Weight: 232 pounds
Because of his injury history, Harry Giles is a tough prospect to judge, but at one time he was clearly the top prospect in his class, clearly ahead of the likes of Markelle Fultz, Lonzo Ball, and Josh Jackson.
The positives start with Giles’ physical profile. He has the height and length to play the center position as well as a solid frame that should be able to easily add strength. He is also an outstanding athlete with great quickness who can run the floor end-to-end.
He is a high motor player which shows itself in numerous ways. Giles has the potential to be an outstanding defender. He has the size and length to protect the rim, as well as the lateral quickness to switch out on the perimeter and contain guards, a major key for bigs coming into the league.
Offensively he has proven himself to be an excellent finisher in the paint, both in the half court and in transition. He got plenty of baskets just out of beating his man down the court. He also was good as a rim runner out of the pick-and-roll.
Giles’ best trait coming out of college, however, is his ability as a rebounder. He has great instincts finding the ball off the rim. Combined with his length, athleticism, and excellent motor it allows him to be a major factor on the glass, especially on the offensive end.
The obvious major concern with Giles is his injury history and how much it has affected his athleticism and quickness. Giles tore his ACL, MCL, and meniscus in his left knee in 2013, and then tore his ACL in his right knee in 2015, his senior year of high school.
Not only did this potentially sap Giles of the athleticism and quickness that made him the top prospect in the 2016 high school class, but it also robbed him of crucial development time. Instead of being able to improve his game, Giles was rehabbing his knees.
Because of this, Giles’ offensive game is extremely basic right now. He has poor footwork, and his post moves are undeveloped at this time. He seemed to lack confidence in his offensive game during his lone season at Duke, struggling mightily on that end of the floor.
Defensively, while Giles has shown flashes of potential, he struggles with timing and positioning. He struggles with off-the-ball help defense, and he can be pushed around as he still needs to add strength to his frame.
Player Comparison: Marcus Camby
Giles is a very difficult player to compare because it is impossible to know just how much of his explosiveness he can get back. If he can return to pre-injury levels, he projects as someone like an Amare Stoudemire. If he can’t however, and his offensive game never quite develops he could still have an impact like a Marcus Camby.
Like Giles, Camby was a top prospect who had injuries rob him of his quickness and athleticism.
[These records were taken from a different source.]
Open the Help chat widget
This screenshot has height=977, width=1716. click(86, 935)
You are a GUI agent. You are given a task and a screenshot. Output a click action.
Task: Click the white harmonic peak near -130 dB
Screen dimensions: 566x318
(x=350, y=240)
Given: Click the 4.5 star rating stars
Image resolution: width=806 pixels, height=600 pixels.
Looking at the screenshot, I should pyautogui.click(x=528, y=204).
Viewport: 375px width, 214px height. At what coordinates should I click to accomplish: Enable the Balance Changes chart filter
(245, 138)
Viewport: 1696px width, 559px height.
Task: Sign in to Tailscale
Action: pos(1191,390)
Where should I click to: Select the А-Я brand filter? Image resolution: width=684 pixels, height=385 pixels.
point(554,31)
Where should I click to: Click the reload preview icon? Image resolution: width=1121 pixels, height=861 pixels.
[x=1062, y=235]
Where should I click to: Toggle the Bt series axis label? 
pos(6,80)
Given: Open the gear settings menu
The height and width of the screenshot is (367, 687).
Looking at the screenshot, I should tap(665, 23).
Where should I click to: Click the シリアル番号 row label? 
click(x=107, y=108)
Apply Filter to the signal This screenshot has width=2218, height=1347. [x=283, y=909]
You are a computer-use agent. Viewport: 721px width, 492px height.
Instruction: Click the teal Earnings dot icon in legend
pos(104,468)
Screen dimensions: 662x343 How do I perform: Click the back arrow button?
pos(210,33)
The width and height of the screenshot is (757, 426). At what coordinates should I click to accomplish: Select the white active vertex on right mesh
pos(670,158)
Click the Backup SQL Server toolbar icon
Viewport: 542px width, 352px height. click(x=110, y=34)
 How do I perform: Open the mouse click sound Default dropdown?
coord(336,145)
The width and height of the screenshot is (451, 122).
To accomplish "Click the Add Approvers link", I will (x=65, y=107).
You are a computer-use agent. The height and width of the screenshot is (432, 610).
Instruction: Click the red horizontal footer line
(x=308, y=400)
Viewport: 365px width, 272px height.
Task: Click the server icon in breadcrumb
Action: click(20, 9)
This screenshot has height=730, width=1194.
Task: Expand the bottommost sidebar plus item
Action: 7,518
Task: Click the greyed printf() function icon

Camby was able to overcome that, however, by focusing on defense and through his great length and skills became one of the league’s top defenders.
Giles has the same potential as a finisher, defender, and rebounder. He should be able to protect the rim and switch out on the perimeter on that end of the floor and control the glass regularly. Giles has the potential for much more if he can overcome the injuries and develop offensively, but even if he doesn’t the possibility of a great career is there.
Fit with the Lakers
First and foremost the Lakers need talent on the roster and should Giles be available at No. 28, Giles would almost surely represent the highest upside of any player left on the board. He has extreme talent and potential because of his physical tools and high motor, but he is a major risk as well.
At that point in the draft, however, it can be worth it to take that risk, and the Lakers could use a high-upside defender and rebounder with the potential to turn into a devastating finisher on the offensive end as well.
Giles may take some time to develop into the player many hope he can become, but the Lakers have capable bigs on the roster right now as well and could afford to wait. The Lakers need to add defenders, and Giles fits the bill in that regard.